TASK TO CARRY OUT:
For the material below, return exactly the lines starting at the one holding "1280x768 pixels." and ending at the one holding "The image size is (1080, 690).", counting both as part of the range.

INPUT DATA START

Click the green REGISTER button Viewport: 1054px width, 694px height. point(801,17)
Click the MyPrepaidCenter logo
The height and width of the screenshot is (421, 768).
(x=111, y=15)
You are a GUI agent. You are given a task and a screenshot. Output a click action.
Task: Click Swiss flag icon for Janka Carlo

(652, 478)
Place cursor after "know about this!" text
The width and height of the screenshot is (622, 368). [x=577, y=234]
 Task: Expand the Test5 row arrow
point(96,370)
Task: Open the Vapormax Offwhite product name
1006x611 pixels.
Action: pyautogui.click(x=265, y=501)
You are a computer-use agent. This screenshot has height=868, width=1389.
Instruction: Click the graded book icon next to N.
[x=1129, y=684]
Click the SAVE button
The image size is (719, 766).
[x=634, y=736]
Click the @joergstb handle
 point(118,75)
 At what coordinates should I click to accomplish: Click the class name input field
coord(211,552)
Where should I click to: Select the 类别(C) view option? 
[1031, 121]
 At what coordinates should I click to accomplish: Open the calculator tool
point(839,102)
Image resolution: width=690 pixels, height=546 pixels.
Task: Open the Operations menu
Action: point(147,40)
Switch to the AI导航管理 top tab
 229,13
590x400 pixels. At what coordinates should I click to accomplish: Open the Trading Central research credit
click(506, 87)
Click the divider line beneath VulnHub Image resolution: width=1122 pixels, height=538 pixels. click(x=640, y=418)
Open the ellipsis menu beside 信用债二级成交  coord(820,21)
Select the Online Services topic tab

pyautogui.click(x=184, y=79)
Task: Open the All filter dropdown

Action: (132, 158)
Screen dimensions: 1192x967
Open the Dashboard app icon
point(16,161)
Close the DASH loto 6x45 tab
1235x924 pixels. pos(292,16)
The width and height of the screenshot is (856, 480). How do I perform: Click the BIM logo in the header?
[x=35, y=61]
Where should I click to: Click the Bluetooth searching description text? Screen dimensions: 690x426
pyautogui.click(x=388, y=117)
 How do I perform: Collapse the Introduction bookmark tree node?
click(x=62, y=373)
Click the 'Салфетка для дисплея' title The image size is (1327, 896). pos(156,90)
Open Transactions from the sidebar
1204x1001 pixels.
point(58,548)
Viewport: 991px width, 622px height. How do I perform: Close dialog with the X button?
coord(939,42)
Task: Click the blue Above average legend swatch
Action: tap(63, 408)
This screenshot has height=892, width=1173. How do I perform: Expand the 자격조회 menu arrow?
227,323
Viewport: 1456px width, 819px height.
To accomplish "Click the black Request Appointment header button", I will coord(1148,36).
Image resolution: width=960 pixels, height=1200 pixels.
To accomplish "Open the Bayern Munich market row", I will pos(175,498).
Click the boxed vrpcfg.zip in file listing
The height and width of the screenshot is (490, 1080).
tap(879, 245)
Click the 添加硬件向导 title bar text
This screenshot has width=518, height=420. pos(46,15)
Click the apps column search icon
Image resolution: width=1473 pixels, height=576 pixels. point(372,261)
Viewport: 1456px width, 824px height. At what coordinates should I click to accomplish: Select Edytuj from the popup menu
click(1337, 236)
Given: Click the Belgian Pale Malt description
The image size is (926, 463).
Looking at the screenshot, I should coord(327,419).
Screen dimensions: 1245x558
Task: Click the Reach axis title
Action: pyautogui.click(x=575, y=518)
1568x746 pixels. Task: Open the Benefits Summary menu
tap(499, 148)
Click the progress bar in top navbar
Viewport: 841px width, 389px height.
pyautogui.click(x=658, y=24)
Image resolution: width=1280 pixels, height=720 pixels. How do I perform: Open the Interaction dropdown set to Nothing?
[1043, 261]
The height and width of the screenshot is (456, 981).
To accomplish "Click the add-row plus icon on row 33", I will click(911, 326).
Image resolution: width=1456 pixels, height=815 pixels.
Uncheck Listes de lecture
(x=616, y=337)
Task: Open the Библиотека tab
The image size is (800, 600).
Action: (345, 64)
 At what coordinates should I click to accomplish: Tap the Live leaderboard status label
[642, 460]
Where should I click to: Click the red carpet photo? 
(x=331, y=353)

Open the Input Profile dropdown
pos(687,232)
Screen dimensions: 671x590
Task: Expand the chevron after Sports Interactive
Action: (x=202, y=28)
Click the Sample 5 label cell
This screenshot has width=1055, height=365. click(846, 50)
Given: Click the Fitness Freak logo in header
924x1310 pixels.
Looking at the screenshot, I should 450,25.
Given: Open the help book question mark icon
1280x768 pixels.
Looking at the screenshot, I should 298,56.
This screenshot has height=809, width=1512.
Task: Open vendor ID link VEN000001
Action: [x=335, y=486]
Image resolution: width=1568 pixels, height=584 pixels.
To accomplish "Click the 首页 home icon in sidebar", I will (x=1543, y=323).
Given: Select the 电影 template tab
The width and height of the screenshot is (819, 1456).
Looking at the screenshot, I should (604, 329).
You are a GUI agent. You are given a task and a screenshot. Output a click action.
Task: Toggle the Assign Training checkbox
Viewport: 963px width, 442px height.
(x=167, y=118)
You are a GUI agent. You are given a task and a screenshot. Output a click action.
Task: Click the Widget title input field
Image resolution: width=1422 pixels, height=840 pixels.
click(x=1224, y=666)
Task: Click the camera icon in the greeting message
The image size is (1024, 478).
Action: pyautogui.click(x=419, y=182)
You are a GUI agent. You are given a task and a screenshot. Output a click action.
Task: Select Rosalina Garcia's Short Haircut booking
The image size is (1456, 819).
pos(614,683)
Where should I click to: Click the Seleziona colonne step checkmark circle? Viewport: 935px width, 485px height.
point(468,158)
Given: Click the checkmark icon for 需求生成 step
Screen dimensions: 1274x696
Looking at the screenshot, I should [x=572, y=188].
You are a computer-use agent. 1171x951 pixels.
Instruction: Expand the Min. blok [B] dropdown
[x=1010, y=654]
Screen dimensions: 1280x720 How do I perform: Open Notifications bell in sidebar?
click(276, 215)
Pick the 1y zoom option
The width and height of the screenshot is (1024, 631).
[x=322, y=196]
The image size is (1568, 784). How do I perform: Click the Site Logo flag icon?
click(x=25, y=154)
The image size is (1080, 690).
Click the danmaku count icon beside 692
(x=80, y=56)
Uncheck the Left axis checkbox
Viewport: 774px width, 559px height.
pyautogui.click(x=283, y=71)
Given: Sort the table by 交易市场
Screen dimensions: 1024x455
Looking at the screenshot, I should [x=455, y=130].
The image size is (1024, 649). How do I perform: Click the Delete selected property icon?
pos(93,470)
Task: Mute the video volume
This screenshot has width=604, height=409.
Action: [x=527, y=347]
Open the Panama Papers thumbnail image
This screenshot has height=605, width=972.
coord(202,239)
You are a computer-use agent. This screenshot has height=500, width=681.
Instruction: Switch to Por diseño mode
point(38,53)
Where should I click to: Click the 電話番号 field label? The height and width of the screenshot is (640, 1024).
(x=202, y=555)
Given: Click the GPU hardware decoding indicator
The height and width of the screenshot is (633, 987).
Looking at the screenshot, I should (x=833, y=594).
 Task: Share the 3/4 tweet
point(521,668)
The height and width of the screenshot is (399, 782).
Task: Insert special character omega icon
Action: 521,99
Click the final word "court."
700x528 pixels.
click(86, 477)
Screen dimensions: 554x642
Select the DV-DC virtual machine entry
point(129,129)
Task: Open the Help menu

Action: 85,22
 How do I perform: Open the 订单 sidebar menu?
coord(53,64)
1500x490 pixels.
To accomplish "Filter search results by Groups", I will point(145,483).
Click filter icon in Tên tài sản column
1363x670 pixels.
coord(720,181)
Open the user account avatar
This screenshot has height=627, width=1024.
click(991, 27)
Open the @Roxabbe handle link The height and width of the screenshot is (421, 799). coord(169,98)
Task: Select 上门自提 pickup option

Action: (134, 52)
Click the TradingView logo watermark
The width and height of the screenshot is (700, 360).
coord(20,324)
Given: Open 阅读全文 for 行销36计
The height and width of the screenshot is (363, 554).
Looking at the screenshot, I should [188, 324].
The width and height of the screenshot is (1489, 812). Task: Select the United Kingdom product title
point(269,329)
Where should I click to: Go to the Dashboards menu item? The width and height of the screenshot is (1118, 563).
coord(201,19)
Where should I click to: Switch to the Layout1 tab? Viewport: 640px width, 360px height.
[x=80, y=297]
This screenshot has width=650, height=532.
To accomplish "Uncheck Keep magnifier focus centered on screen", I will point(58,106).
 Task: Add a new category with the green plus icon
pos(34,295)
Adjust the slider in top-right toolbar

INPUT DATA END

SOLUTION:
1280x768 pixels.
Looking at the screenshot, I should 298,56.
This screenshot has height=809, width=1512.
Task: Open vendor ID link VEN000001
Action: [x=335, y=486]
Image resolution: width=1568 pixels, height=584 pixels.
To accomplish "Click the 首页 home icon in sidebar", I will (x=1543, y=323).
Given: Select the 电影 template tab
The width and height of the screenshot is (819, 1456).
Looking at the screenshot, I should (604, 329).
You are a GUI agent. You are given a task and a screenshot. Output a click action.
Task: Toggle the Assign Training checkbox
Viewport: 963px width, 442px height.
(x=167, y=118)
You are a GUI agent. You are given a task and a screenshot. Output a click action.
Task: Click the Widget title input field
Image resolution: width=1422 pixels, height=840 pixels.
click(x=1224, y=666)
Task: Click the camera icon in the greeting message
The image size is (1024, 478).
Action: pyautogui.click(x=419, y=182)
You are a GUI agent. You are given a task and a screenshot. Output a click action.
Task: Select Rosalina Garcia's Short Haircut booking
The image size is (1456, 819).
pos(614,683)
Where should I click to: Click the Seleziona colonne step checkmark circle? Viewport: 935px width, 485px height.
point(468,158)
Given: Click the checkmark icon for 需求生成 step
Screen dimensions: 1274x696
Looking at the screenshot, I should [x=572, y=188].
You are a computer-use agent. 1171x951 pixels.
Instruction: Expand the Min. blok [B] dropdown
[x=1010, y=654]
Screen dimensions: 1280x720 How do I perform: Open Notifications bell in sidebar?
click(276, 215)
Pick the 1y zoom option
The width and height of the screenshot is (1024, 631).
[x=322, y=196]
The image size is (1568, 784). How do I perform: Click the Site Logo flag icon?
click(x=25, y=154)
The image size is (1080, 690).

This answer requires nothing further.